## Stated goal A:
Set down the Varkey Foundation passage word for word, starting at "The Varkey Foundation, initially" and ending at "education policies worldwide.".
## Stated goal B:
Answer these questions from the Varkey Foundation passage:
(i) In what year was the Global Education and Skills Forum launched?
(ii) What is the value of the Global Teacher Prize?
(iii) Who launched the foundation?
## Stated goal C:
Continue the Varkey Foundation passage from its last sentence.

[begin Passage provided]

The Varkey Foundation, initially the Varkey GEMS Foundation, is a global charitable foundation focused on improving the standards of education for underprivileged children. It was formed in 2010 by Indian businessman Sunny Varkey, the founder and chairman of GEMS Education, the world's largest operator of private kindergarten-to-grade-12 schools. The foundation's main focuses are improving global teacher capacity by training tens of thousands of teachers and principals in developing countries; providing access to education via a variety of programmes and projects; and advocating for change in, and conducting research that can help develop, education policies worldwide.

The Varkey Foundation has partnered with a variety of major global organizations including UNESCO, UNICEF, and the Clinton Global Initiative. In 2013 it launched the Global Education and Skills Forum, an annual education summit dedicated to addressing the world's educational needs. After analyzing the public status of teachers worldwide, in 2014 it launched the annual Global Teacher Prize, a $1million award to an outstanding pioneering teacher who has had a widespread impact. Sunny Varkey who leads the foundation is a "Goodwill Ambassador" of UNESCO.

History

Launch
The foundation was formed by Sunny Varkey in 2010 as the strategic philanthropic arm of GEMS Education, and was initially called the Varkey GEMS Foundation. Its stated intention is to impact 100 impoverished children for every child enrolled at GEMS schools, or 10 million children globally, via projects such as enrollment and education-access initiatives, worldwide teacher-training programs, advocacy campaigns, policy input through strategic partnerships, and physical projects such as building classrooms, schools, and learning centers. Bill Clinton launched the foundation.

[end Passage provided]
[begin Given entries]

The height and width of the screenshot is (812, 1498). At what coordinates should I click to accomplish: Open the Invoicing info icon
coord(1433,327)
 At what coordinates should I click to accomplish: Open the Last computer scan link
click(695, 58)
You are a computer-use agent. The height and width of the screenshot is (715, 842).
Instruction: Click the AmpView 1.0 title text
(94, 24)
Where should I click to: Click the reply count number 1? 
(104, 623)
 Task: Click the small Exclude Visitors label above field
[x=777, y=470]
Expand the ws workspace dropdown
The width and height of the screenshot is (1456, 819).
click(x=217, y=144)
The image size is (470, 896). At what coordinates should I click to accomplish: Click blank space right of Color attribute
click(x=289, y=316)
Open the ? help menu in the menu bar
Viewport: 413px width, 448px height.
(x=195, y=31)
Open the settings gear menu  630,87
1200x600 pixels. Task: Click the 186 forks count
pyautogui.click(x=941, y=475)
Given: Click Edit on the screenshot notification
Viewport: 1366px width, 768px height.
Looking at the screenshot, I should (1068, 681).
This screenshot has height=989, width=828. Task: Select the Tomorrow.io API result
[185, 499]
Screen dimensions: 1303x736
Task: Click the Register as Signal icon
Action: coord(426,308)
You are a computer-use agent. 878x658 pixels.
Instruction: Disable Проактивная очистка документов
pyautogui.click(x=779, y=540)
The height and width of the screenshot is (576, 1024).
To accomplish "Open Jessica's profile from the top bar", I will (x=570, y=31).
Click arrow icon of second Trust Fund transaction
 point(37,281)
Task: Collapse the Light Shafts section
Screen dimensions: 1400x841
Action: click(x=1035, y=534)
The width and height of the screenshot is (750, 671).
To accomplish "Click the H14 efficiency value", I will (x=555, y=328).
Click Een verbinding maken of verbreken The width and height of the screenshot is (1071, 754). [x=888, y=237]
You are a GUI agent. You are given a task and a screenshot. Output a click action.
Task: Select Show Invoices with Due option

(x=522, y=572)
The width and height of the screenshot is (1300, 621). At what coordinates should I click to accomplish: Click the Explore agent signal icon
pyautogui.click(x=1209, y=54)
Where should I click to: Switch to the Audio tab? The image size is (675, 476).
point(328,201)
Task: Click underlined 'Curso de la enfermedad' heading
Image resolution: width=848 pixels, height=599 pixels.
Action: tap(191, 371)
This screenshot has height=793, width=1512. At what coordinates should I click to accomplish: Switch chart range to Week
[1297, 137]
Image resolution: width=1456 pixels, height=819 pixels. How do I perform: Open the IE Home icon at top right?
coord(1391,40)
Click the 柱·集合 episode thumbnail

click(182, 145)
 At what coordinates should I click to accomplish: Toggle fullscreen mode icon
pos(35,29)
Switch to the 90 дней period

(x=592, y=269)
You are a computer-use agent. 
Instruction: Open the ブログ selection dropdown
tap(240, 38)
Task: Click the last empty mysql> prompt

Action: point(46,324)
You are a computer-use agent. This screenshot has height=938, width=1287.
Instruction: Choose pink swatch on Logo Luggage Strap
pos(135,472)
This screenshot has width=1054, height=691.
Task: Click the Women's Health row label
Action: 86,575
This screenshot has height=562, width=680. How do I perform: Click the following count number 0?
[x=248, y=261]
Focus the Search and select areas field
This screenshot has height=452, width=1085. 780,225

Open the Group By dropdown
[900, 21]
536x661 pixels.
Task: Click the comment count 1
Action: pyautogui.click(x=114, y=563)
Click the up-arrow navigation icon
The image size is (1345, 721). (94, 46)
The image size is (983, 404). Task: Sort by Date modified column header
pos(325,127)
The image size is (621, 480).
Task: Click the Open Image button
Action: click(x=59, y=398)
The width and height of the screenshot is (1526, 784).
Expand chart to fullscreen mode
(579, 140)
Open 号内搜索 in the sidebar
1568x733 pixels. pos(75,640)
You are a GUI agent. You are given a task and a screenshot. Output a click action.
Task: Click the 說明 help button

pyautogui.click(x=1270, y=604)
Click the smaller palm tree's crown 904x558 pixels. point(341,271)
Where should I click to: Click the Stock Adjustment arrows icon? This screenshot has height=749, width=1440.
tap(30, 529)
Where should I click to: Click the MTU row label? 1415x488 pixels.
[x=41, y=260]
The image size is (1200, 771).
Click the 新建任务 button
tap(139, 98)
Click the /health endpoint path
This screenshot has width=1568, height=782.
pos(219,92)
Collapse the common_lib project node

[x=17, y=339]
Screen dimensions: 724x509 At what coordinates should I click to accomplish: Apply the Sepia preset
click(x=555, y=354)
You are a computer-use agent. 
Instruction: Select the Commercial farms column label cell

[end Given entries]

## Result A:
The Varkey Foundation, initially the Varkey GEMS Foundation, is a global charitable foundation focused on improving the standards of education for underprivileged children. It was formed in 2010 by Indian businessman Sunny Varkey, the founder and chairman of GEMS Education, the world's largest operator of private kindergarten-to-grade-12 schools. The foundation's main focuses are improving global teacher capacity by training tens of thousands of teachers and principals in developing countries; providing access to education via a variety of programmes and projects; and advocating for change in, and conducting research that can help develop, education policies worldwide.

## Result B:
(i) 2013
(ii) $1 million
(iii) Bill Clinton

## Result C:
Teacher training
Beginning in 2013, the foundation's Teacher Training Programme committed to train 250,000 teachers within 10 years in under-served communities across the world. The programme began in Uganda in May 2013, and consists of a low-cost, five-day training which the recipients then cascade by training further teachers in their country. In its first year the programme trained 6,000 teachers in Uganda, and by mid 2015 it had reached 12,000 teachers.  The program is broadening to other developing countries in Africa and elsewhere.

The teacher training programme moves lessons away from focusing on students' ability to remember and repeat facts; instead, it focuses on encouraging students to apply, analyse, and create based on what they remember. The programme trains teachers to create a culture of personalised learning, with greater student participation, cooperative learning activities, and exploration of ideas. Rather than simply relying on "chalk and talk" methods of standing at the front of the classroom, teachers are taught to interact with students, and to accommodate different learning needs – including those of pupils who learn best through visual, auditory, or kinesthetic methods.

Global Education and Skills Forum
In 2013, the foundation launched the annual Global Education and Skills Forum, in partnership with UNESCO and the UAE Ministry of Education. Bill Clinton gave the inaugural keynote address at the 2013 summit.

The annual conference, which meets in Dubai in March each year, focuses on addressing the world’s educational needs, including how to achieve education for the hundreds of millions of uneducated or under-educated children in the developing world. The event is attended by hundreds of delegates from 35 to 50 countries, and speakers and participants include education ministers, current and former heads of state, business leaders, academics, and representatives of governments and NGOs. The forum also aims to increase the importance of global education issues in the concerns of large-scale philanthropy, international aid, and businesses.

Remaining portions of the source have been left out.